QUOTED TEXT:
▽

Re: autovacuum next steps, take 2

From: "Matthew T(dot) O'Connor" <matthew(at)zeut(dot)net>
To: Tom Lane <tgl(at)sss(dot)pgh(dot)pa(dot)us>
Cc: Alvaro Herrera <alvherre(at)commandprompt(dot)com>, "Jim C(dot) Nasby" <jim(at)nasby(dot)net>, Hackers <pgsql-hackers(at)postgresql(dot)org>, Ron Mayer <rm_pg(at)cheapcomplexdevices(dot)com>, Gregory Stark <stark(at)enterprisedb(dot)com>
Subject: Re: autovacuum next steps, take 2
Date: 2007-02-27 02:36:10
Message-ID: 45E3991A.3030605@zeut.net
Views: Raw Message | Whole Thread | Download mbox | Resend email
Thread:
Lists: pgsql-hackers

Tom Lane wrote:
> Alvaro Herrera <alvherre(at)commandprompt(dot)com> writes:
>> Matthew T. O'Connor wrote:
>>> I'm not sure it's a good idea to tie this to the vacuum cost delay
>>> settings either, so let me as you this, how is this better than just
>>> allowing the admin to set a new GUC variable like
>>> autovacuum_hot_table_size_threshold (or something shorter) which we can
>>> assign a decent default of say 8MB.
>
>> Yeah, maybe that's better -- it's certainly simpler.

△

DATASET ROWS:

▽

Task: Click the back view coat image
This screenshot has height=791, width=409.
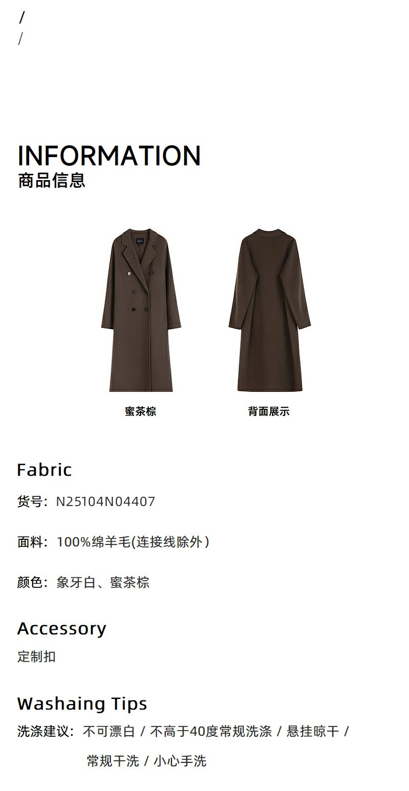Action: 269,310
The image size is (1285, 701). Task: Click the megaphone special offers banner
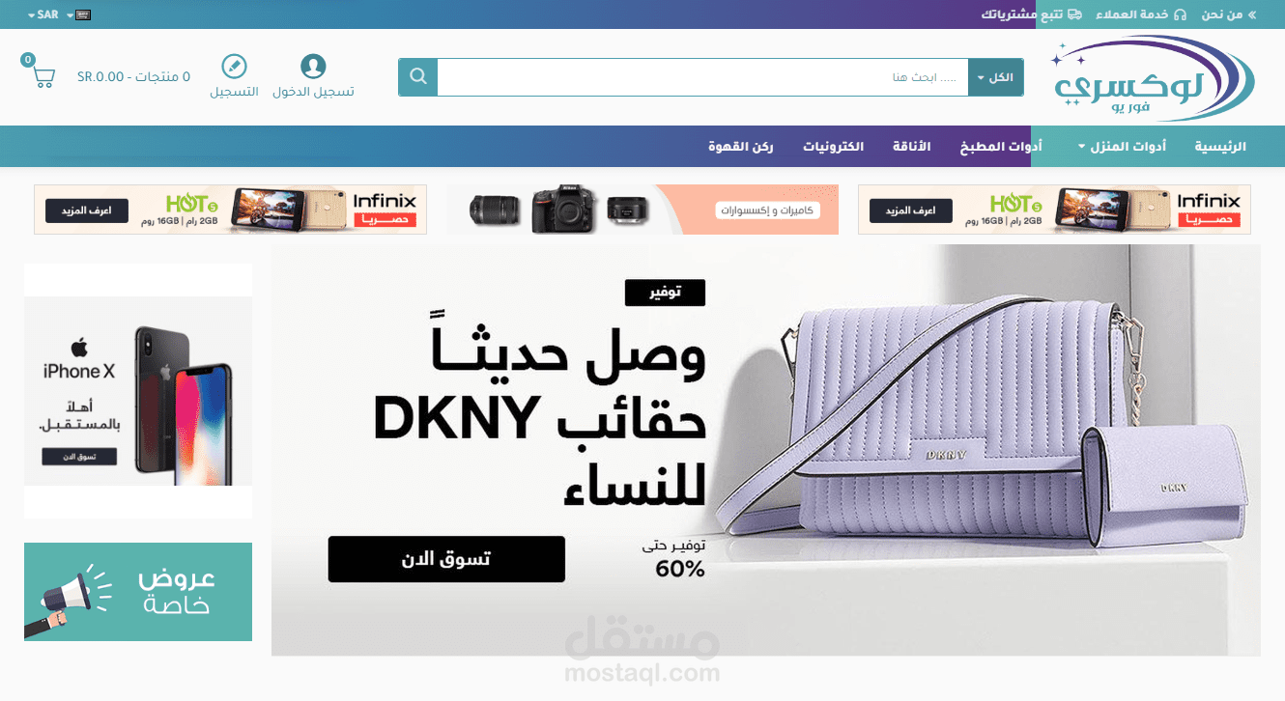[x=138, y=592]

△

DIRECTION A: In the autovacuum message, translate this sentence into German: "Yeah, maybe that's better -- it's certainly simpler."
DIRECTION B: Extend the mailing-list message about autovacuum, starting right after its last line.

TASK ANSWER A: Ja, vielleicht ist das besser – es ist auf jeden Fall einfacher.

TASK ANSWER B:
>
> I'm not liking any of these very much, as they seem critically dependent
> on impossible-to-tune parameters. I think it'd be better to design this
> around having the first worker explicitly expose its state (list of
> tables to process, in order) and having subsequent workers key off that
> info. The shared memory state could include the OID of the table each
> worker is currently working on, and we could keep the to-do list in some
> simple flat file for instance (since we don't care about crash safety).

So far we are only talking about one parameter, the
hot_table_size_threshold, which I agree would be a guess by an admin,
but if we went in this direction, I would also advocate adding a column
to the pg_autovacuum table that allows an admin to explicitly define a
table as hot or not.

Also I think each worker should be mostly independent, the only caveat
being that (assuming each worker works in size order) if we catch up to
an older worker (get to the table they are currently working on) we
exit. Personally I think this is all we need, but others felt the
additional threshold was needed. What do you think? Or what do you
think might be better?

> I'm not certain exactly what "key off" needs to mean; perhaps each
> worker should make its own to-do list and then discard items that are
> either in-progress or recently done by another worker when it gets to
> them.

My initial design didn't have any threshold at all, but others felt this
would/could result in too many worker working concurrently in the same DB.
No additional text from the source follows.